C) Said controller runs its own firmware, file allocation table and all the management data which are stored on the flash chip and require some space too.

D) Finally, suppose you keep some files on the card indefinitely while other memory locations are write-erased many times, those latter locations will wear out much faster than the former. To average this out and also to re-write existing data in order to “refresh” it (write strong ’1′s and ’0′s again) the controller runs what is called a “wear leveling” algorithm.

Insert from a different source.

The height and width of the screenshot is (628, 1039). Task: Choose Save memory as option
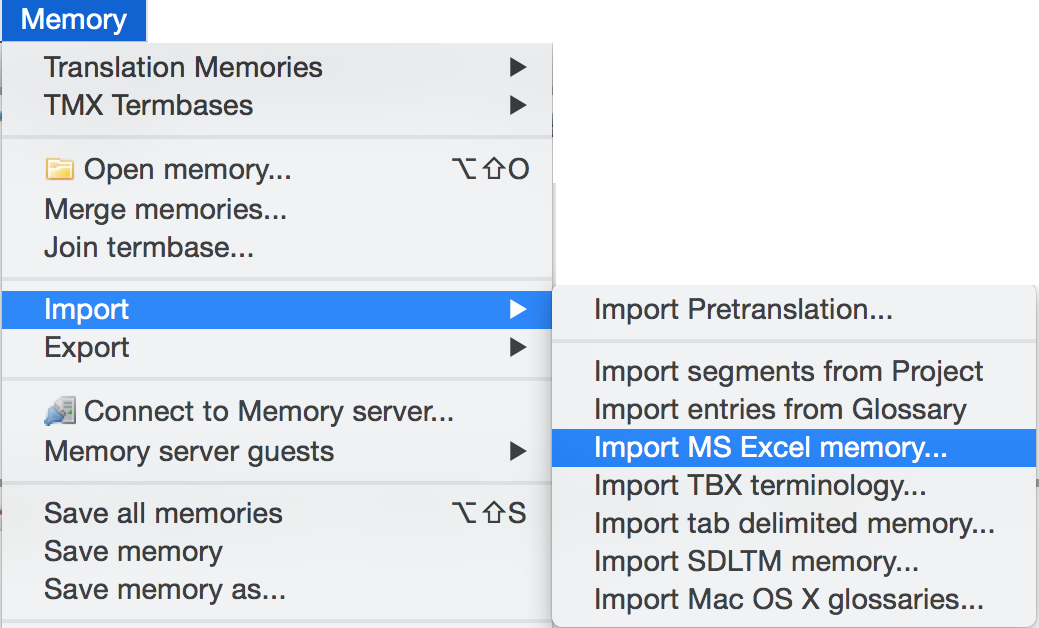[x=165, y=589]
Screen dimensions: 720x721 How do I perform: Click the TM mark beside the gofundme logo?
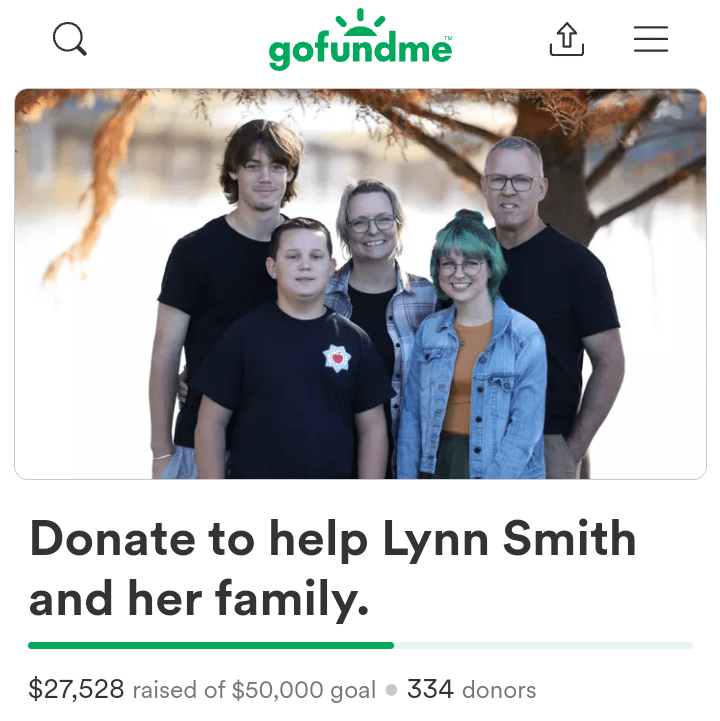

In the wear leveling algorithm, the card controller, while being powered but not doing anything useful, moves old files to new (erased) locations in the memory chip thus refreshing the bit state and also allowing the former location to free up and wear-level like the rest of the bits. It then proceeds to update the new file location in the file allocation table so you don’t realize a thing!

To be able to move files around even if the card is “100%” full of cat videos, some sectors are also “kept on the side” for this purpose.

Since all these sneaky tricks require putting several percent of the memory on the side, marketing figured an asterix with a lame excuse is simpler than a 2-page-long blog comment.

I think so too.

Orki and jceeetle, thanks for raising the bar.